> _Problem statement_: The output is the line holding "LSH Series (142, 421)" and all lines after it to the end of the records below; restate them unchanged and add nothing.

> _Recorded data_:
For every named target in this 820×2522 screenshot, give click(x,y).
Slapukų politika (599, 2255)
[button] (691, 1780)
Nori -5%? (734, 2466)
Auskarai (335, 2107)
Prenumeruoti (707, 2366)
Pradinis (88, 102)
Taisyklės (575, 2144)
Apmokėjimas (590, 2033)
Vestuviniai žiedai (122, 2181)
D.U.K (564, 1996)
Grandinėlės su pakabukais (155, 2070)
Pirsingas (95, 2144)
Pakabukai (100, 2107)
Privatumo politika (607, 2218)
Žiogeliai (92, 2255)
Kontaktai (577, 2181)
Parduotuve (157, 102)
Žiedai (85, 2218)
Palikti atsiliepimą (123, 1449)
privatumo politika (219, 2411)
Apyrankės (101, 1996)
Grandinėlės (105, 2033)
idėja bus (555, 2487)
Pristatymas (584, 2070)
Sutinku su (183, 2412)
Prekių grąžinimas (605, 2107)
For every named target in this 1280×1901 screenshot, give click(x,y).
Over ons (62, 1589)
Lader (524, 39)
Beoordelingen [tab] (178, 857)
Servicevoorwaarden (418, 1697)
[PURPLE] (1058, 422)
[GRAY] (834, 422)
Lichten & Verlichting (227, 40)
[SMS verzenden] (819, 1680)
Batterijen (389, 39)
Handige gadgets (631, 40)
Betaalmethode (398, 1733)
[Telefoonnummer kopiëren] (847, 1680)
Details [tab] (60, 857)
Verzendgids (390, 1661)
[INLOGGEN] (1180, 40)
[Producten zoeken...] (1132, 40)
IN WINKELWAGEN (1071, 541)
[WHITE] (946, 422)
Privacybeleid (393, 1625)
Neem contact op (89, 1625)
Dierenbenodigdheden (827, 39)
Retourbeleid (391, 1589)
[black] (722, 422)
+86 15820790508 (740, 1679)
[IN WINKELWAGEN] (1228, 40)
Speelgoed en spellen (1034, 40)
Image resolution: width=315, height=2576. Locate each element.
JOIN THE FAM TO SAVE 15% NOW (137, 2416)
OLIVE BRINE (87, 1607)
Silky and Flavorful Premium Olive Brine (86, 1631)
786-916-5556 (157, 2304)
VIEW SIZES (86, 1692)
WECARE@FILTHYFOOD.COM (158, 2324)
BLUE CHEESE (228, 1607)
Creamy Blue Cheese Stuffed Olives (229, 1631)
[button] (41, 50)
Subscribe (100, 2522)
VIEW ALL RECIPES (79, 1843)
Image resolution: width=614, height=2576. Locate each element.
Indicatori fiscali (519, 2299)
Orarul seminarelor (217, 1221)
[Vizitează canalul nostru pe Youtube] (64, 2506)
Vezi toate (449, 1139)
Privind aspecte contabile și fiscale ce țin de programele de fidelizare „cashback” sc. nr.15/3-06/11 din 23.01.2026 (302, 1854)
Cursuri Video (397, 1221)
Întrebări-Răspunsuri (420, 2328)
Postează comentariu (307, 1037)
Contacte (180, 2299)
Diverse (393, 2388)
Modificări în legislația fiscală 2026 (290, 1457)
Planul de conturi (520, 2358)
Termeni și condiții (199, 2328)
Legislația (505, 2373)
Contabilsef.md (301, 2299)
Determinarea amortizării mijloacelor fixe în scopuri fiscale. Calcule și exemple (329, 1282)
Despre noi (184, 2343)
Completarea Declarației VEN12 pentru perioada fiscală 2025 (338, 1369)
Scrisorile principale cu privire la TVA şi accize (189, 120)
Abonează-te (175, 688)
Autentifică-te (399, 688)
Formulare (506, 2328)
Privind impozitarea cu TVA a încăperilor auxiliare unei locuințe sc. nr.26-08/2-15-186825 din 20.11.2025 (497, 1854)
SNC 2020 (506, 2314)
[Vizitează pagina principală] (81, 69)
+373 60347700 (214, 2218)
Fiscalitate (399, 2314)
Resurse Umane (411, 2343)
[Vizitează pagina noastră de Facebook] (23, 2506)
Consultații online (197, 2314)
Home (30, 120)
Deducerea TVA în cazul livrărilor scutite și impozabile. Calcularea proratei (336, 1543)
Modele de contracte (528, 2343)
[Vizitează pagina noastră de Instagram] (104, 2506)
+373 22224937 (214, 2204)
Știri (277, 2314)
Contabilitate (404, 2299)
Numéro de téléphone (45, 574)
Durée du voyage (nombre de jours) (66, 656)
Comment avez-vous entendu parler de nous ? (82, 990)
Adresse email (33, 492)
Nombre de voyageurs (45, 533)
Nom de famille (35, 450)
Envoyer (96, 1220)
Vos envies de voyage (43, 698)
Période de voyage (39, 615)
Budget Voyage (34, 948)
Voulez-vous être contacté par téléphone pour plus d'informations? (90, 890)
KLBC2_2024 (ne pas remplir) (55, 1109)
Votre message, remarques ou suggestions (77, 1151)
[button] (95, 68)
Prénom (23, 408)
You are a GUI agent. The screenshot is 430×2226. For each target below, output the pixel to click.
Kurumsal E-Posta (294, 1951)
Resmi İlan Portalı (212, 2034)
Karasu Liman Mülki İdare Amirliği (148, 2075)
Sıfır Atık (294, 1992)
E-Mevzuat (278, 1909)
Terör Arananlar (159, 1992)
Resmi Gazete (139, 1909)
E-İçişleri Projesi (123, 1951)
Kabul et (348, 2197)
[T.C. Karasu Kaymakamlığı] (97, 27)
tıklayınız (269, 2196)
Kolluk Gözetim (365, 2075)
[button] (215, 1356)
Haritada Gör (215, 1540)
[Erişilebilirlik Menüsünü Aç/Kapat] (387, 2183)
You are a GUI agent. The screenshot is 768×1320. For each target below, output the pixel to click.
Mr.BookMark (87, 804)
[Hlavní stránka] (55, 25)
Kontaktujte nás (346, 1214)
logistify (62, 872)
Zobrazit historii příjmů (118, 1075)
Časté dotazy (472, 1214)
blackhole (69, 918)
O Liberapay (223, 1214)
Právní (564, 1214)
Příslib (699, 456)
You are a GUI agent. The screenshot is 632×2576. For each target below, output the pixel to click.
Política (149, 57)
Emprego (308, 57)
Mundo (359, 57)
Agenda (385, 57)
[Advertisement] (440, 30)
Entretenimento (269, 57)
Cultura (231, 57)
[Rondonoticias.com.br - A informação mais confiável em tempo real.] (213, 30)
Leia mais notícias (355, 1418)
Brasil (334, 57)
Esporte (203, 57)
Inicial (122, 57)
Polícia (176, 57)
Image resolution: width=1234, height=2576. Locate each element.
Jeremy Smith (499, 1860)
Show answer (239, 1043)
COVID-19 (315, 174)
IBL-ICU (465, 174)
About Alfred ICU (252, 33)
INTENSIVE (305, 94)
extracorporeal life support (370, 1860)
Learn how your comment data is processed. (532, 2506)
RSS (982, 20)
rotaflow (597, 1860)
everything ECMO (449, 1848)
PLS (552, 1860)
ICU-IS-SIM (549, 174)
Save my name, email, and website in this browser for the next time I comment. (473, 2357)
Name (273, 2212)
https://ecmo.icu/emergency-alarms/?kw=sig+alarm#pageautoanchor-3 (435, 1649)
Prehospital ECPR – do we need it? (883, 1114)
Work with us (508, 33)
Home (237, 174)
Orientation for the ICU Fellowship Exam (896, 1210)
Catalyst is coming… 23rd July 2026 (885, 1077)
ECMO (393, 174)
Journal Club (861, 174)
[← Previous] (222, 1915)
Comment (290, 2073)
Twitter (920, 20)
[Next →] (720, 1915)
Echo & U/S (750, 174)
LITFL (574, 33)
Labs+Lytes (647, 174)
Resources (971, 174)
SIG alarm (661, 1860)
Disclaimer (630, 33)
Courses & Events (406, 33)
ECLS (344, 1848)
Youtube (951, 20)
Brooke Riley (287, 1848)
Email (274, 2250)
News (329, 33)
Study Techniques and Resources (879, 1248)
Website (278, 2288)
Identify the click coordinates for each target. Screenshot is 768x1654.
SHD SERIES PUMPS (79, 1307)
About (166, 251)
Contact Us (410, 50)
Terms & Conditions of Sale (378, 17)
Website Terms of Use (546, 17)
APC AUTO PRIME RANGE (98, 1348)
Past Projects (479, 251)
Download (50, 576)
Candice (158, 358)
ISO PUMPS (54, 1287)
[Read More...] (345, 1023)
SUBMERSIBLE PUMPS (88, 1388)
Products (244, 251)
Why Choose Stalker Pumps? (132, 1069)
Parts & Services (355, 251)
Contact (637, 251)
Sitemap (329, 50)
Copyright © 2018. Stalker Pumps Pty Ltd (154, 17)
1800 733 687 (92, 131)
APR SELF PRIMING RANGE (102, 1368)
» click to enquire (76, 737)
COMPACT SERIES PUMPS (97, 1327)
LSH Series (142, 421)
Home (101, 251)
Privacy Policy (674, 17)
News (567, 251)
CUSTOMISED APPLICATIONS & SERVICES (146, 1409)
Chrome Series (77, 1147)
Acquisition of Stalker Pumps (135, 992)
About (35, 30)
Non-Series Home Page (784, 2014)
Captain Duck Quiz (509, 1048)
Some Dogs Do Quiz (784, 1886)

> _Exercise answer_:
LSH Series (142, 421)
Home (101, 251)
Privacy Policy (674, 17)
News (567, 251)
CUSTOMISED APPLICATIONS & SERVICES (146, 1409)
Chrome Series (77, 1147)
Acquisition of Stalker Pumps (135, 992)
About (35, 30)
Non-Series Home Page (784, 2014)
Captain Duck Quiz (509, 1048)
Some Dogs Do Quiz (784, 1886)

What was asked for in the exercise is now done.